§ Source records
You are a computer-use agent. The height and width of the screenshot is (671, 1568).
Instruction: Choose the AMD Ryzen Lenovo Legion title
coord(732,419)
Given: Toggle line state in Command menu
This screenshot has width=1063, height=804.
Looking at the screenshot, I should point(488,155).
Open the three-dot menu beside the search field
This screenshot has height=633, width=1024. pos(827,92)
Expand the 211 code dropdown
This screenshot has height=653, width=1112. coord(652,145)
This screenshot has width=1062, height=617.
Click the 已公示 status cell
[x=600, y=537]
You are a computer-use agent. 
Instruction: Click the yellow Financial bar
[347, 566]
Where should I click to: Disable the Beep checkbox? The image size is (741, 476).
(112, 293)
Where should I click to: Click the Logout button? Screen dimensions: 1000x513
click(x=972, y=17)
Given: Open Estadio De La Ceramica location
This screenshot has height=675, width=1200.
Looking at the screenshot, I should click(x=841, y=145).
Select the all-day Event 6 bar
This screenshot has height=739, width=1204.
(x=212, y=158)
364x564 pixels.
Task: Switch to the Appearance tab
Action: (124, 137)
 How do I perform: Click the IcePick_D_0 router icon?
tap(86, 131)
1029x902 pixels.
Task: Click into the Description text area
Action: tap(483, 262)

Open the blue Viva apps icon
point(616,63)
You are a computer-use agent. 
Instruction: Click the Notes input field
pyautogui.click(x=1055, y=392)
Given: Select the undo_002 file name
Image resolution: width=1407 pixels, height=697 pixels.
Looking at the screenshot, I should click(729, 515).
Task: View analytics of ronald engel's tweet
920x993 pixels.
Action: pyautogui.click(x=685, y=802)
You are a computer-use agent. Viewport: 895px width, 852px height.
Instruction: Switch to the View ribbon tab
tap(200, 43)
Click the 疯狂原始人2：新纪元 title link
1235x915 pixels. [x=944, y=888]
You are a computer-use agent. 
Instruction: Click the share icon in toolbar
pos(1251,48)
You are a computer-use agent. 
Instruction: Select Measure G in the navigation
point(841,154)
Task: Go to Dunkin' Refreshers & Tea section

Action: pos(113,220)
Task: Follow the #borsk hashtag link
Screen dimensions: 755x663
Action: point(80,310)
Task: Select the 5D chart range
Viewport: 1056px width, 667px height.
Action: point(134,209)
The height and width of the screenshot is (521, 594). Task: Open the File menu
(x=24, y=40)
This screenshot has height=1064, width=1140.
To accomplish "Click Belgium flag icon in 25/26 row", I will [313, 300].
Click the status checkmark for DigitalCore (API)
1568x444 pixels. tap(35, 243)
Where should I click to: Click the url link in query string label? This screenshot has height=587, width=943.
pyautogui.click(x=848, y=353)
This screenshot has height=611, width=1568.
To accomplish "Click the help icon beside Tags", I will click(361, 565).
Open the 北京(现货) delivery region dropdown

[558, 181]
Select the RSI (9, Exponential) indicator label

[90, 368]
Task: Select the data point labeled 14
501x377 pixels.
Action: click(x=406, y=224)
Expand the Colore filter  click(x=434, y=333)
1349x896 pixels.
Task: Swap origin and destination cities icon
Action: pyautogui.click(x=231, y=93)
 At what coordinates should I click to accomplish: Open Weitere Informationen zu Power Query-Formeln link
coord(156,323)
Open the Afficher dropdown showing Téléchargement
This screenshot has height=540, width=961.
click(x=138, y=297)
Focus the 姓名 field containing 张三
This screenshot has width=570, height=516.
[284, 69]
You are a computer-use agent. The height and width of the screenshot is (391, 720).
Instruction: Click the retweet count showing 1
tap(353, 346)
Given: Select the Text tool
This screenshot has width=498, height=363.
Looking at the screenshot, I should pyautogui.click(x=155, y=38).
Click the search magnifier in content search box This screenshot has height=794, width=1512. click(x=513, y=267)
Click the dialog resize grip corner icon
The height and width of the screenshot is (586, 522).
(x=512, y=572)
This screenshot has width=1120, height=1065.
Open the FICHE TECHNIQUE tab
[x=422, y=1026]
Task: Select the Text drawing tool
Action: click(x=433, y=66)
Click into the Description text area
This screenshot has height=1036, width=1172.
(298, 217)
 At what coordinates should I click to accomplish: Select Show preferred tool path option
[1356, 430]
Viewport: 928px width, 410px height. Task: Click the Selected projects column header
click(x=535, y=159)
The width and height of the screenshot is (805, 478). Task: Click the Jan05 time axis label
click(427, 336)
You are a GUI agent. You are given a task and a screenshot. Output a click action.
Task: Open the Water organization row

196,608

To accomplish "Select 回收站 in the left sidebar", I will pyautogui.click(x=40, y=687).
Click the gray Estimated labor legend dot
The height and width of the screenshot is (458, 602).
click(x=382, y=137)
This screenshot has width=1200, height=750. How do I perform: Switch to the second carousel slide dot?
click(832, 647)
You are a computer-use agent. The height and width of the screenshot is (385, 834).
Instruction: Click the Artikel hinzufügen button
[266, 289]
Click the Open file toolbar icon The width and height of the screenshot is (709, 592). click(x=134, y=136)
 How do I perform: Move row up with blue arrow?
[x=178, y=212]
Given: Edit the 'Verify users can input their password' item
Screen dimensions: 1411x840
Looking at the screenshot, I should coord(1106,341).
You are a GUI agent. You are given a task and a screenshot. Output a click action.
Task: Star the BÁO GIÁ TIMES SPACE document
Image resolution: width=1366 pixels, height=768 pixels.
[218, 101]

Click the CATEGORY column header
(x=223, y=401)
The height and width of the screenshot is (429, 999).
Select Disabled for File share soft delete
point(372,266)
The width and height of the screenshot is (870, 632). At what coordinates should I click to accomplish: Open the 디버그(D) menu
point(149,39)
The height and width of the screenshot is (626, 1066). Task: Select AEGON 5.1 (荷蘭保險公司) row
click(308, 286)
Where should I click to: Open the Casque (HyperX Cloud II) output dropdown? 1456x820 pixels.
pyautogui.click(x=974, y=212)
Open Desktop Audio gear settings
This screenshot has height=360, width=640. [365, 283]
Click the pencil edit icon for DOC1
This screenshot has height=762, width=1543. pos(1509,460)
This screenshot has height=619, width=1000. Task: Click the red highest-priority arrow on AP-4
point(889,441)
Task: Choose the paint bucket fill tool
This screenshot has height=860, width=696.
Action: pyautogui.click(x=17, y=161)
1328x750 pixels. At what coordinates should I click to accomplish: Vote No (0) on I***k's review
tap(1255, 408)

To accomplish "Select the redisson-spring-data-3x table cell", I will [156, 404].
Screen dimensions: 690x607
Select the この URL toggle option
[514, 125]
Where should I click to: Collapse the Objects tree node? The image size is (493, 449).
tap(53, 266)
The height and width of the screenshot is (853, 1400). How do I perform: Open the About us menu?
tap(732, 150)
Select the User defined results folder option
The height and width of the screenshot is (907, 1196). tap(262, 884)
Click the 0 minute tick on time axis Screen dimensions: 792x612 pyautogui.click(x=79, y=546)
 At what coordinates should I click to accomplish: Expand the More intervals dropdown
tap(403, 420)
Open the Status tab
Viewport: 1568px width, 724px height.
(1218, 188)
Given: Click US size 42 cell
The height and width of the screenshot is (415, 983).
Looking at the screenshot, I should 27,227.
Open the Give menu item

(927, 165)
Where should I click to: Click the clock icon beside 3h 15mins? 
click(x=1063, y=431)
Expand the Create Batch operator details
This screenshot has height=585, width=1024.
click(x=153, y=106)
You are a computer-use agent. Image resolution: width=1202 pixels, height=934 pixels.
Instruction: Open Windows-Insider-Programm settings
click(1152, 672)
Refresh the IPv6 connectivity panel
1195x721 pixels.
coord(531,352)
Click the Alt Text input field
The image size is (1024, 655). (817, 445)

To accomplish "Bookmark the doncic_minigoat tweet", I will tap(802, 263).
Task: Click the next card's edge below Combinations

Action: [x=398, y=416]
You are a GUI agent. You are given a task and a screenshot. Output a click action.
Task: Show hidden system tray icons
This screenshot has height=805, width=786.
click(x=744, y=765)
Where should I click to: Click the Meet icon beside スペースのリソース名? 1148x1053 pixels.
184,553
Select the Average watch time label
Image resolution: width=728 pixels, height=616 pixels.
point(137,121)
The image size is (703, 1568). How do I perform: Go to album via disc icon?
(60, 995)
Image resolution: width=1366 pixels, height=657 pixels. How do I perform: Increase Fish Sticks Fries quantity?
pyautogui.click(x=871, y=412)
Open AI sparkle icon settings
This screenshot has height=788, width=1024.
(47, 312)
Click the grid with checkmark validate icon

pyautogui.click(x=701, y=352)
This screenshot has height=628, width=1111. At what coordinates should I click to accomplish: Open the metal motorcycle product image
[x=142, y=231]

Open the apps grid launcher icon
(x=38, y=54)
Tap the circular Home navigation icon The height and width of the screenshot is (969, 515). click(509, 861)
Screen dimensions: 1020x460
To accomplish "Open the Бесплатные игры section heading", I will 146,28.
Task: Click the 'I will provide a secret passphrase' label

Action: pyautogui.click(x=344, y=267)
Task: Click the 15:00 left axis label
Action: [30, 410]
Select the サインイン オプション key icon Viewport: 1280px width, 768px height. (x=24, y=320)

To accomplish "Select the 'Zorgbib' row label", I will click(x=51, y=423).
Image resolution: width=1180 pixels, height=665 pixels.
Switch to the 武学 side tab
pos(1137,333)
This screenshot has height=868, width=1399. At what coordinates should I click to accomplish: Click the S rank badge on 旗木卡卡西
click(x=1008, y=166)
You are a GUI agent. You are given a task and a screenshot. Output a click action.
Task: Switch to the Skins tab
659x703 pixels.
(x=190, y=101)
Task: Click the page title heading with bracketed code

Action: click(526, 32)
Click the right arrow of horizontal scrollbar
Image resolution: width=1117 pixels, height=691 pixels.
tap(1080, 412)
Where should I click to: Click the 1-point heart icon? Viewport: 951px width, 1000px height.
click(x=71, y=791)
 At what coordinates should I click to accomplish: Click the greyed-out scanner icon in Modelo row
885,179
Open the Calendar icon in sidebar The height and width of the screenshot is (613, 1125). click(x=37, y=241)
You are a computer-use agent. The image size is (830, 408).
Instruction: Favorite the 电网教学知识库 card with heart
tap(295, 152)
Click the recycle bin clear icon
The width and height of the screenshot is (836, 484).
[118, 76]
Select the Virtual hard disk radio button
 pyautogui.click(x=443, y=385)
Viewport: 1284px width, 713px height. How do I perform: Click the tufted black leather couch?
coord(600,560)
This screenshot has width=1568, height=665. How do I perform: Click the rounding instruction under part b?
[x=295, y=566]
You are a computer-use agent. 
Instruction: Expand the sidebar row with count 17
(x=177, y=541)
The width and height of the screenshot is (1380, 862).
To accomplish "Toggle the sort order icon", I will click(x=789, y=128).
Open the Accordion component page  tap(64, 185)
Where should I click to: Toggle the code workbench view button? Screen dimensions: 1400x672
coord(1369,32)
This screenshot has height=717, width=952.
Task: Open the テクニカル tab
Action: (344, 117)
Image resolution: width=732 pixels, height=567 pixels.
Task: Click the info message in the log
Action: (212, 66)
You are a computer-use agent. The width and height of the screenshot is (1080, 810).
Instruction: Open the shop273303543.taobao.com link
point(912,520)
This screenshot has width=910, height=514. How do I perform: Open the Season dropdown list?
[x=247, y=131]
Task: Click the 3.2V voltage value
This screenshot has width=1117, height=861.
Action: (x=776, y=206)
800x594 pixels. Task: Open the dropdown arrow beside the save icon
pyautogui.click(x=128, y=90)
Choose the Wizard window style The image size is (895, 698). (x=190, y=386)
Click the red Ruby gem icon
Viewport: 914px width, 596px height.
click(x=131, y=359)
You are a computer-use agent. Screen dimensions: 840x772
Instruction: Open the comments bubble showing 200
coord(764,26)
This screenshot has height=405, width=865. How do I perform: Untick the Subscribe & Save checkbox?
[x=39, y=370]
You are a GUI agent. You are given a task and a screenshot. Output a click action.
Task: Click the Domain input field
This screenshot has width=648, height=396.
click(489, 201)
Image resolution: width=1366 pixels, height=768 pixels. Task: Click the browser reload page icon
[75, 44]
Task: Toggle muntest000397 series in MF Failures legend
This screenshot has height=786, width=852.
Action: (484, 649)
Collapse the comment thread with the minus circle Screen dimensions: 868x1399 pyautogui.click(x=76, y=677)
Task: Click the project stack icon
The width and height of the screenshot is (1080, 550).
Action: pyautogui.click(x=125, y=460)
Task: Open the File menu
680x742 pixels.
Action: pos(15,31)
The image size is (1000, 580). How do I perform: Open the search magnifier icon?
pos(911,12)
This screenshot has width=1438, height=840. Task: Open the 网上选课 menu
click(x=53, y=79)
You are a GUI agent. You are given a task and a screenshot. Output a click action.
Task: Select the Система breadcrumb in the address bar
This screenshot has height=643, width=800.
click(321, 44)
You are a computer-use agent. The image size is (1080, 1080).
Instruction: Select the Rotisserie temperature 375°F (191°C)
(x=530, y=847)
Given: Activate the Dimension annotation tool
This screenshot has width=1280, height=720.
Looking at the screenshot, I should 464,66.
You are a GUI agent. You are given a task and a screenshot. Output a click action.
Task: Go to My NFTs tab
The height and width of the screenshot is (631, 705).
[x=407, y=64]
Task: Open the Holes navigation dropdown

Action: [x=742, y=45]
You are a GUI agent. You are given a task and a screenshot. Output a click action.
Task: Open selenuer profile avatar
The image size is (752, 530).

§ Your goal
Word for word, restate the lines of the listing above starting at the line with "Select the User defined results folder option" and ending at the line with "Expand the Create Batch operator details", and nothing outside them.

§ Expected answer
Select the User defined results folder option
The height and width of the screenshot is (907, 1196). tap(262, 884)
Click the 0 minute tick on time axis Screen dimensions: 792x612 pyautogui.click(x=79, y=546)
 At what coordinates should I click to accomplish: Expand the More intervals dropdown
tap(403, 420)
Open the Status tab
Viewport: 1568px width, 724px height.
(1218, 188)
Given: Click US size 42 cell
The height and width of the screenshot is (415, 983).
Looking at the screenshot, I should 27,227.
Open the Give menu item

(927, 165)
Where should I click to: Click the clock icon beside 3h 15mins? 
click(x=1063, y=431)
Expand the Create Batch operator details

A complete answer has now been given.